7. Deliver a strategic freight plan with local authorities
Heathrow’s expansion masterplan will be developed in conjunction with local authorities to prioritise efficient cargo operations in planning the land use around the airport. The Airport is leveraging the investment and opportunities of expansion to improve local road pinch-points which currently cause congestion and have not been adapted to freight vehicle demands.
As part of a coordinated approach with local authorities, they will identify appropriate locations for freight facilities to try and avoid inappropriate traffic movements close to residential areas.
Local residents, authorities and businesses will have the opportunity to feed into our proposals, as part of the airport’s public consultation process on Heathrow expansion.

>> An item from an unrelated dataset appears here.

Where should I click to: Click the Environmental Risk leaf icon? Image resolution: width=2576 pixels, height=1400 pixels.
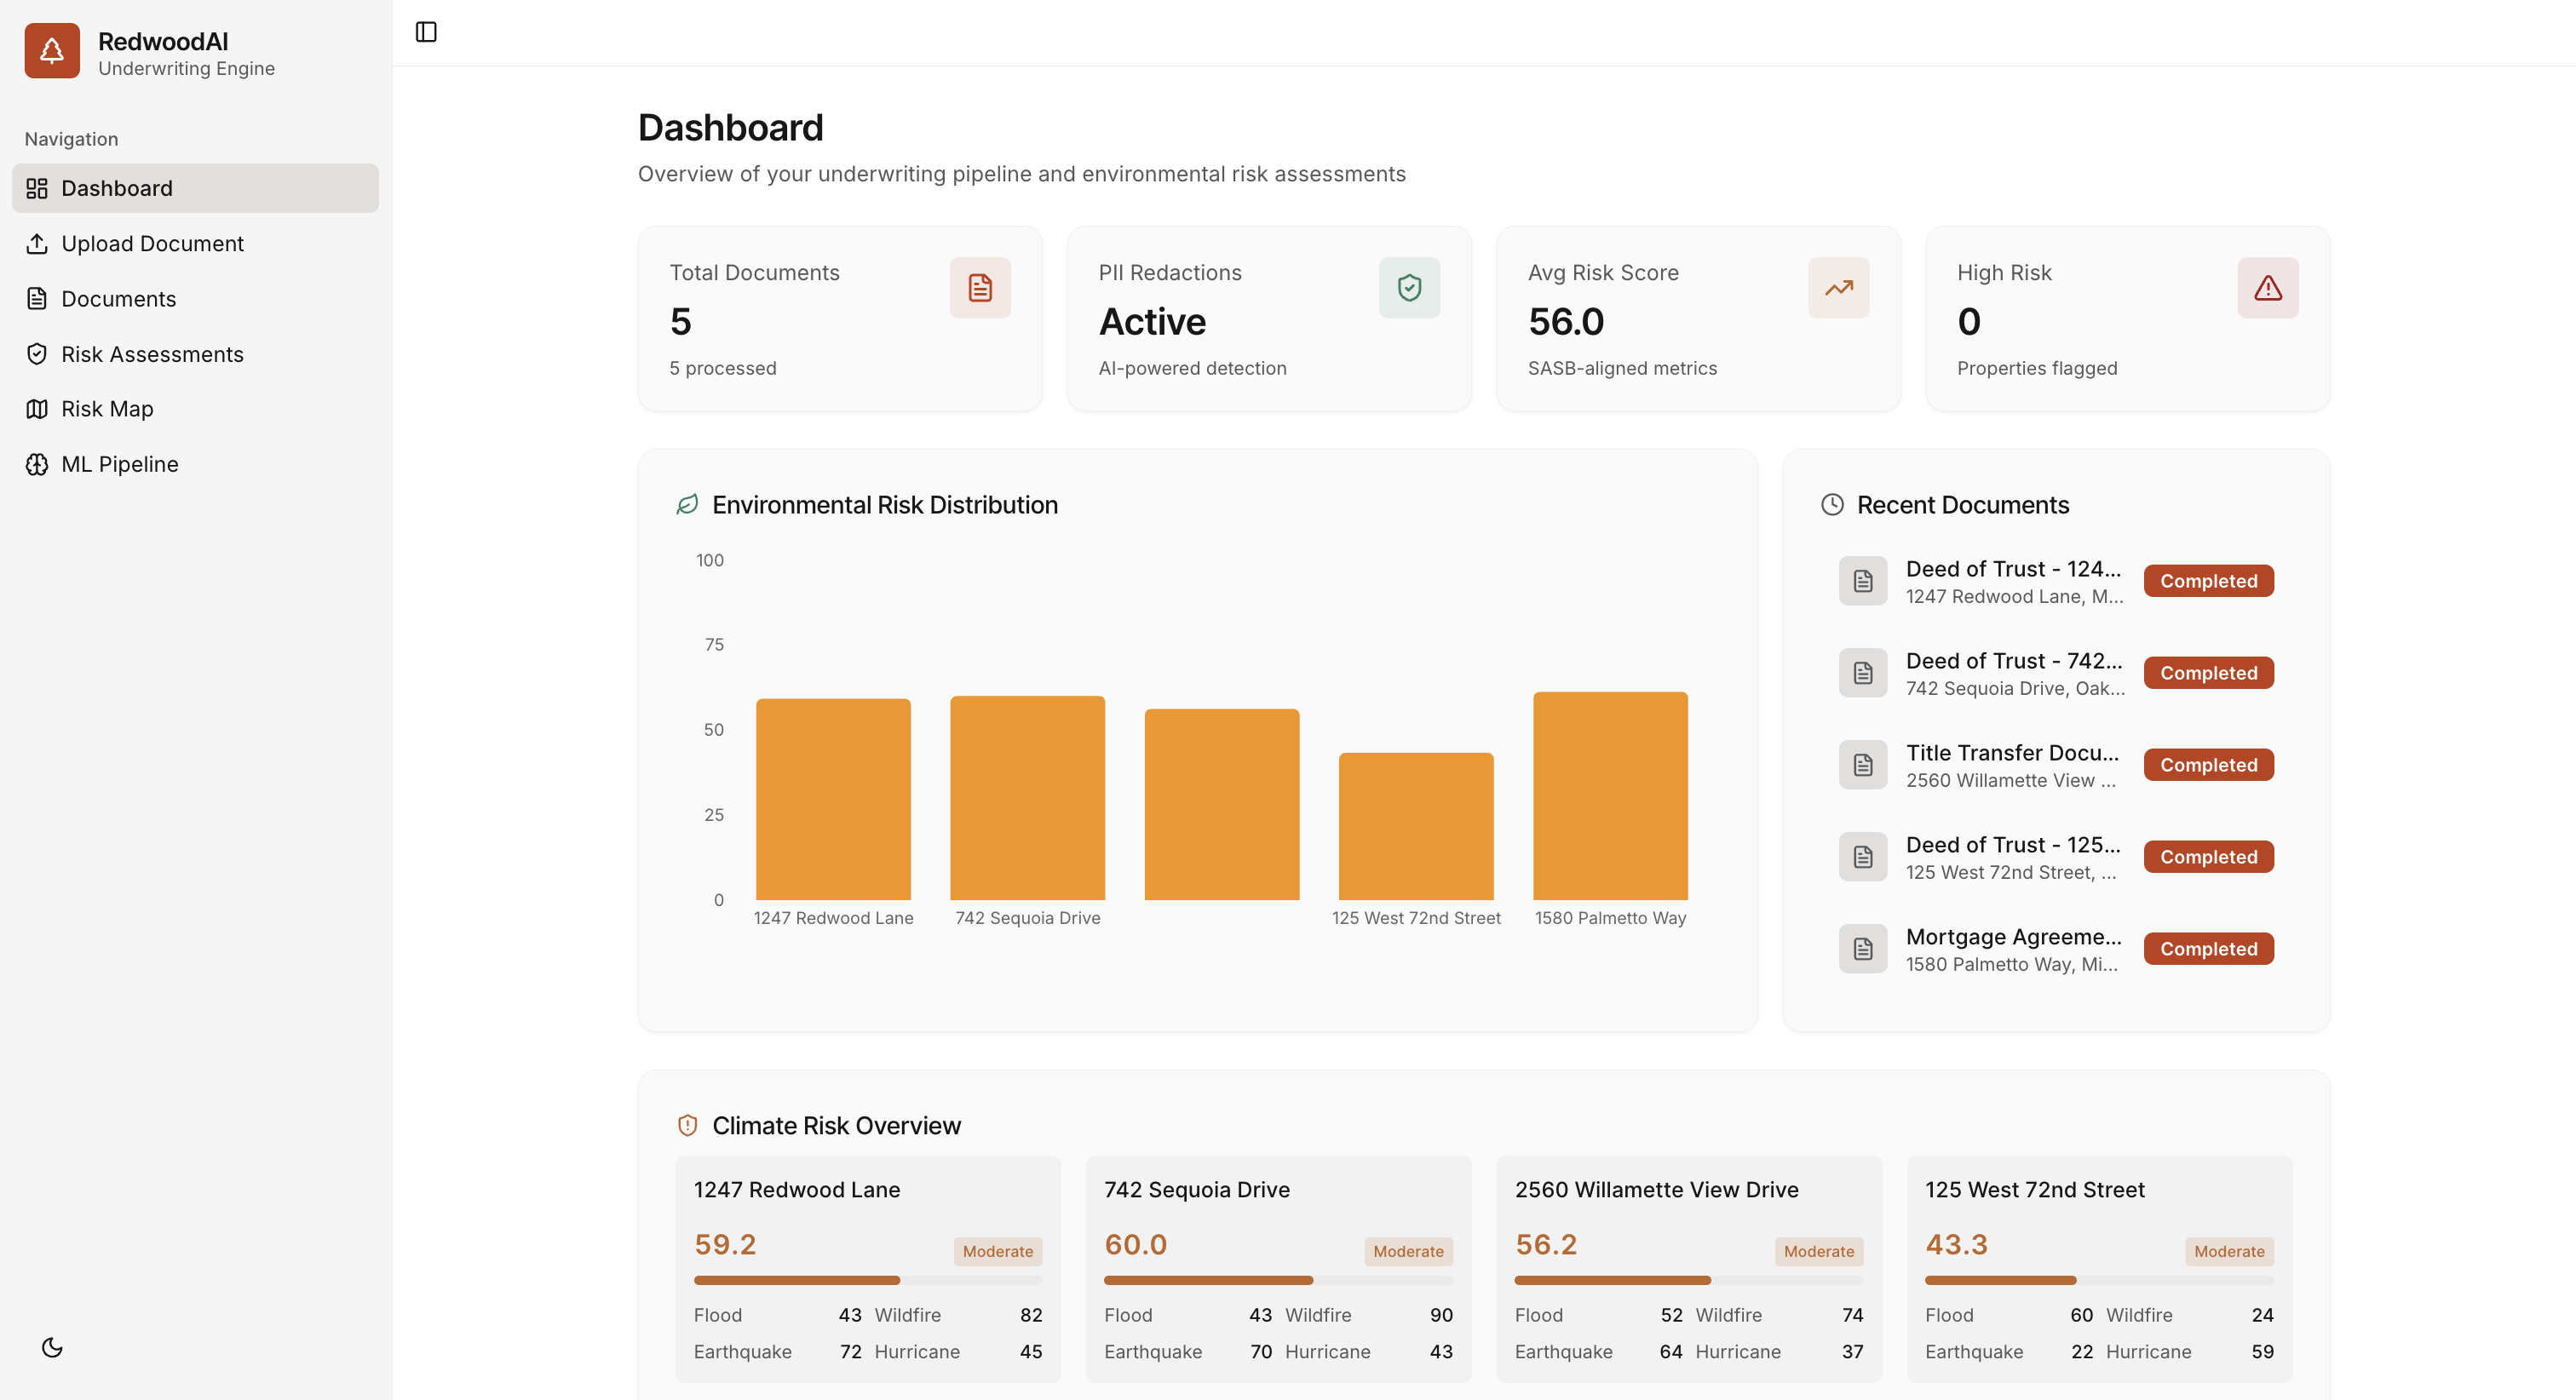[x=687, y=505]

8. Institute a Sustainable Freight Group
In 2017, Heathrow will establish a partnership with leading cargo and freight companies including DHL, the Freight Transport Association, IAG Cargo, Dnata and the British International Freight Association (BIFA). The Sustainable Freight Group will meet twice a year to exchange experience and best practice, support the development of initiatives to reduce emissions from freight activity at the airport and feed into local and national freight policy development. Specific areas that the group will address:
- Supporting the roll out of freight accreditation schemes with emissions reduction targets – building on existing initiatives such as FORS or ECOSTARS;
- Trialling and sharing experience with new low and zero emission vehicle technologies, and supporting infrastructure;
- Identifying measures to improve efficient and consolidated freight movements to and from the airport.

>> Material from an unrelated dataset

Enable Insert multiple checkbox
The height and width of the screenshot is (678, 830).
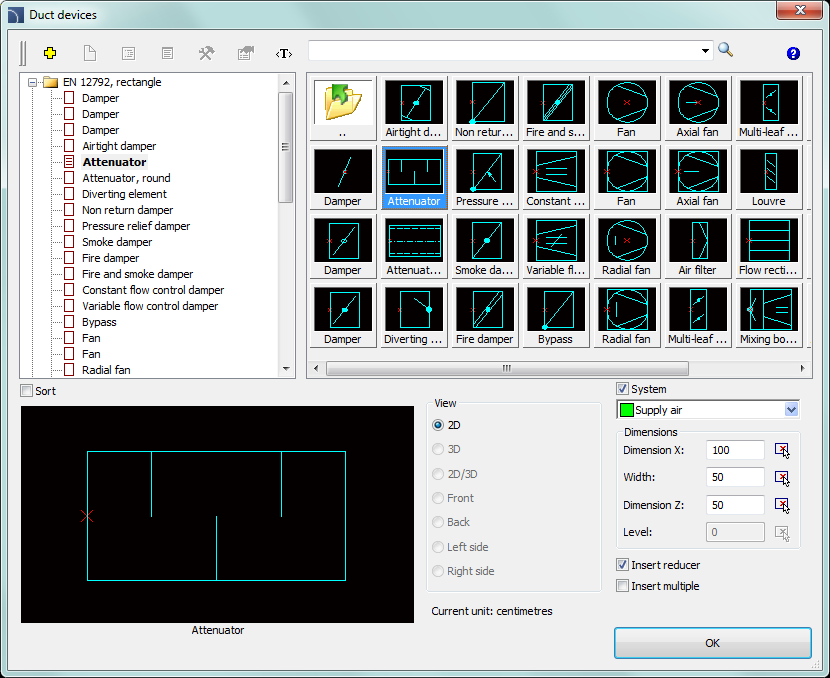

9. Trial of low emission vehicles and technology on local roads
While most road traffic on major roads around the airport is not attributable to airport operations, Heathrow is committed to reducing their share and welcome the latest Ultra Low Emission Zone (ULEZ) proposals from the Mayor of London, including his plans to implement a London-wide ULEZ for heavy vehicles by 2020 which would cover the areas around the airport and they will consult freight companies this year on their views on how we can deliver this in cooperation with them.
To tackle emissions and promote the use of electric vehicles, Heathrow has invested or approved over £4 million in vehicle charging infrastructure since 2014 including 45 charging points for operational vehicles. To facilitate the move towards a London-wide ULEZ for heavy vehicles, in the lead up to delivering expansion, Heathrow will look to trial the use of low-emission freight vehicles and geo-fencing technology to encourage electric mode use of vehicles.

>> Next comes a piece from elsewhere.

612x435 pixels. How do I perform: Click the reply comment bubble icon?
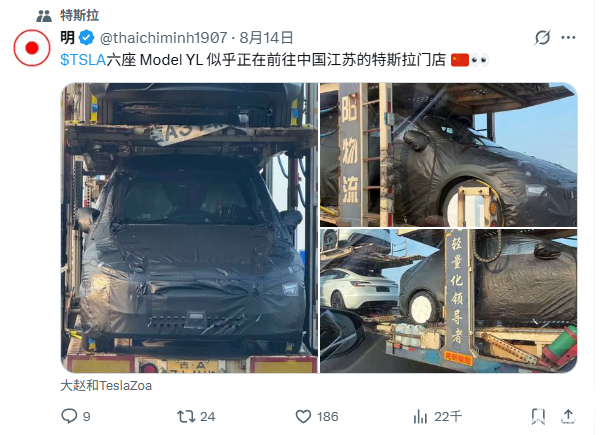pos(69,416)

10. Ultra-low emission zone for airside vehicles
As part of their sustainability strategy, Heathrow 2.0, the ambition is to reduce nitrogen oxides (NOx) emissions from airside vehicles by at least 50% by 2020 and 70% by 2025 (from 2013 baseline.)
More than 400 companies operate around 8,000 vehicles airside at Heathrow – and cargo operations are a significant component of that activity. Over the past 14 years, the Airport has worked closely with airport companies through the Heathrow Clean Vehicles Partnership to facilitate collaborative trials of low and zero emission vehicles, promote best practice in sustainable fleet management, and provide free guidance and training to reduce emissions.
To further encourage companies operating on the airfield to make their fleets more sustainable, in 2025 Heathrow proposes to introduce airside vehicle emissions standards in line with London’s ULEZ. This will allow control of airside access and tie airside vehicle permits to the age and emission standards of cargo and other airside vehicles and eliminate the use of the most polluting vehicles.